Capase-2 inhibition appears to be safe in mice. Caspase-2-deficient mice have a near normal phenotype and do not develop excessive tumors with aging, despite the fact that caspase-2 is an inhibitor of apoptosis and as such, might have some tumor suppressing functions. Specific inhibition of caspase-2 is also predicted to be safer than compromising the function of multiple caspases by treatment with pan-caspase inhibitors. Nevertheless, some reports have suggested that caspase-2 deficiency might lead to premature aging by reducing the clearance of cells damaged by oxidative stress.16, 57 Our studies, on the other hand, demonstrated a decrease in the level of liver oxidative stress caused by Western diet. This result is consistent with evidence that caspase-2 deficiency reduced diet-induced lipid accumulation, because ectopic fat accumulation is a major driver of oxidative stress.
Our work raises several questions that must be further addressed. The biochemical mechanism by which caspase-2 deficiency protects from metabolic dysregulation remains unidentified. This must be clarified in order to design an appropriately targeted intervention that abrogates the deleterious effects of caspase-2 during energy excess. Current understanding of caspase-2 biochemistry suggests that caspase-2 might drive metabolic stress either via its proteolytic-catalytic activity (which is pro-apoptotic) or its scaffolding functions (which mediate the molecule's actions on proliferation and gene expression). Further, because no specific inhibitor of caspase-2 has been developed yet, it has not been possible to test the ability of such an agent to recapitulate the effects of caspase-2 gene deletion.
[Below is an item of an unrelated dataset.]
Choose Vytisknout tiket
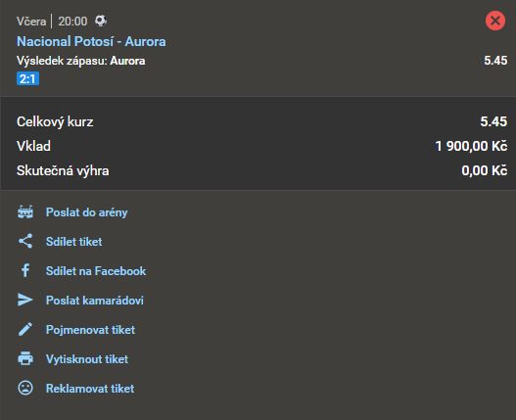The height and width of the screenshot is (420, 516). (x=87, y=359)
Nevertheless, the current study provides compelling novel evidence that caspase-2 is a potential target to correct obesity and its associated comorbidities: metabolic syndrome, insulin resistance/T2DM and NAFLD. These diseases are the major killers of the Western world, and approaches to treat or prevent them will have tremendous implications for overall human health.
Materials and Methods
Animal studies
Male caspase-2-deficient and congenic WT C57Bl/6J mice were obtained from Jackson Laboratory (Bar Harbor, ME, USA). Bergeron et al. inactivated the caspase-2 gene by homologous recombination in 129S4/SvJae-derived J1 embryonic stem cells, and the founder mice were backcrossed to C57BL/6J inbred mice for 10 generations by Bergeron et al. before being donated to the Jax Lab, where they were C57Bl/6J-backcrossed for at least one more generation, resulting in genetic uniformity. Mice were fed either chow diet (Picolab Rodent diet 20, #5053; n=4 mice per genotype) or Western diet (TD.120330 22% HVO+0.2% cholesterol diet, Teklad Research, supplemented with fructose and glucose in the drinking water; n=8 mice per genotype) for 16 weeks, beginning at 4 weeks of age. Diet specifications are in Supplementary Tables 1 and 2.
During the last week of diet, glucose and insulin tolerance tests were performed. Glucose tolerance test was performed after 12 h of fasting, by IP injection of glucose (2 g/kg). Insulin tolerance test was performed after 5 h of fasting, with IP injection of 0.6 units/kg of human regular insulin. Glucose levels were measured at sequential time points by tail vein sampling using a glucometer.
In mice, body mass index was calculated as the body weight (g)/(crown-rump length (mm))2, as previously described.58
Animal care and procedures were approved by the Duke University Institutional Animal Care and fulfilled National Institutes for Health and Duke University IACUC requirements for humane animal care.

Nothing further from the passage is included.